If your interest in a Will is being disputed, then we recommend that you do not delay in seeking independent legal advice from an experienced contested Will solicitor. If you choose not to seek legal advice immediately, you may miss the opportunity to defend your estate and you will not be given a second chance!

Broaden Legal Sydney Wills Lawyers (Estate Lawyers) will use professional legal means to defend the will and estate that you have executed or benefited from.
There are two options: ask the Supreme Court to invalidate the Will, or ask the Supreme Court to change the Will so that you receive a portion of your estate.
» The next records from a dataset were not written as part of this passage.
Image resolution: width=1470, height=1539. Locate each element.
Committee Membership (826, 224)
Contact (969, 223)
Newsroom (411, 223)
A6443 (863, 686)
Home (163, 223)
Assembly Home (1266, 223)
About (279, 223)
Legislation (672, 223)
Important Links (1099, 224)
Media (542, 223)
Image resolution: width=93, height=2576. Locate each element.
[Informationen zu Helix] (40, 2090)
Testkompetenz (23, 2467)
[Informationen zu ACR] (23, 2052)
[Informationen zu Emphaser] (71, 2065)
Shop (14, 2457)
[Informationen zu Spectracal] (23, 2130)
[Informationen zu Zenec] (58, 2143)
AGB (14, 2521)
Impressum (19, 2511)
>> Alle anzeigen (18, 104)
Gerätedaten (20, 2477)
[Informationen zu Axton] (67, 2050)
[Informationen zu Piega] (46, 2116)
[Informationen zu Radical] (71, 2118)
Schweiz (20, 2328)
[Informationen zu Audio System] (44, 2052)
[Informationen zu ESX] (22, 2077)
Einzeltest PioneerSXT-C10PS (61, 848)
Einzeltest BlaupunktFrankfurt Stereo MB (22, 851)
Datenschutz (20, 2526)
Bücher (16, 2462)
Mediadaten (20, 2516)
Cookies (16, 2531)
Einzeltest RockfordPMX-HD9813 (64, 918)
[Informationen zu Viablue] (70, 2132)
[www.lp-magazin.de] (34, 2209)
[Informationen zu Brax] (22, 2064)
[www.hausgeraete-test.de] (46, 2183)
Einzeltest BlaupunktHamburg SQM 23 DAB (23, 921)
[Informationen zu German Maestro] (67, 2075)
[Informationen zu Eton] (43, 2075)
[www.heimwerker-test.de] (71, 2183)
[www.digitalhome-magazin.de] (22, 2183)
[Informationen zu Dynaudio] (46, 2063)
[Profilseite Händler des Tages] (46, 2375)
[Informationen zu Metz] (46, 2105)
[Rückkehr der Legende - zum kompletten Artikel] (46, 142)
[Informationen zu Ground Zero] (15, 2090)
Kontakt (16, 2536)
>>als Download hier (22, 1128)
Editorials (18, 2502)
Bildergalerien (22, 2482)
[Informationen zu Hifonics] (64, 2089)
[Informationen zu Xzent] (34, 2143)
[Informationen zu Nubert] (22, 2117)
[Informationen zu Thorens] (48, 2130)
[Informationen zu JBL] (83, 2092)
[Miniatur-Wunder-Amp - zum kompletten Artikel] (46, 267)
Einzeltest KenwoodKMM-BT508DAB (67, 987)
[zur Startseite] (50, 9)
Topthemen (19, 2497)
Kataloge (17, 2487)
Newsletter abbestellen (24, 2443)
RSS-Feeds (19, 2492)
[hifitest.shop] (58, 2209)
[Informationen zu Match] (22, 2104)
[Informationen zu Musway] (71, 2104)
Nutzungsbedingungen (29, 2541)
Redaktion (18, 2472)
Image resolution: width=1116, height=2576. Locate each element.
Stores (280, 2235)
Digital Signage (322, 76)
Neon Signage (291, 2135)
Getting the Supreme Court to invalidate a will can be done by proving that the person who made the will lacked testamentary capacity, that the person who made the will was pressured by someone else to make the will, or that there was undue influence.

Getting the court to order that I should receive a portion of the estate can be done by proving that you are a: husband or wife, child, de facto partner, grandchild, member of a family who was dependent on the deceased for financial support, lived with the deceased at a particular time and was dependent on the deceased for financial support, ex-wife or ex-husband. A person who has a close personal relationship. If you are able to prove that you are one of the above types of people, then only then can you proceed to the next step. You must then prove to the court that the will does not provide you with adequate distribution.

In deciding whether a portion of the estate should be paid to you, the court must take into account, among other things, the nature of the relationship between you and the deceased, the nature and extent of the deceased's duties and responsibilities to you, the nature and extent of the deceased's estate, your financial situation and, if you were living with another person, that person's financial situation, your physical, mental or intellectual disability, your age, your contribution to the deceased's estate, whether or not you were living with another person, and whether or not you were a close personal friend of the deceased. the deceased person's estate, whether financial or otherwise, whether the deceased person had made provisions for you prior to their death, whether the deceased person told you they would leave something to you but in the end did not do so, whether the deceased person maintained you during your life, in whole or in part, your character and behaviour before and after the death of the deceased person, and any other matters the court deems relevant.

Broaden Legal Lawyers (Will Estate Lawyers) can fight for you to get the distribution of your estate that you deserve.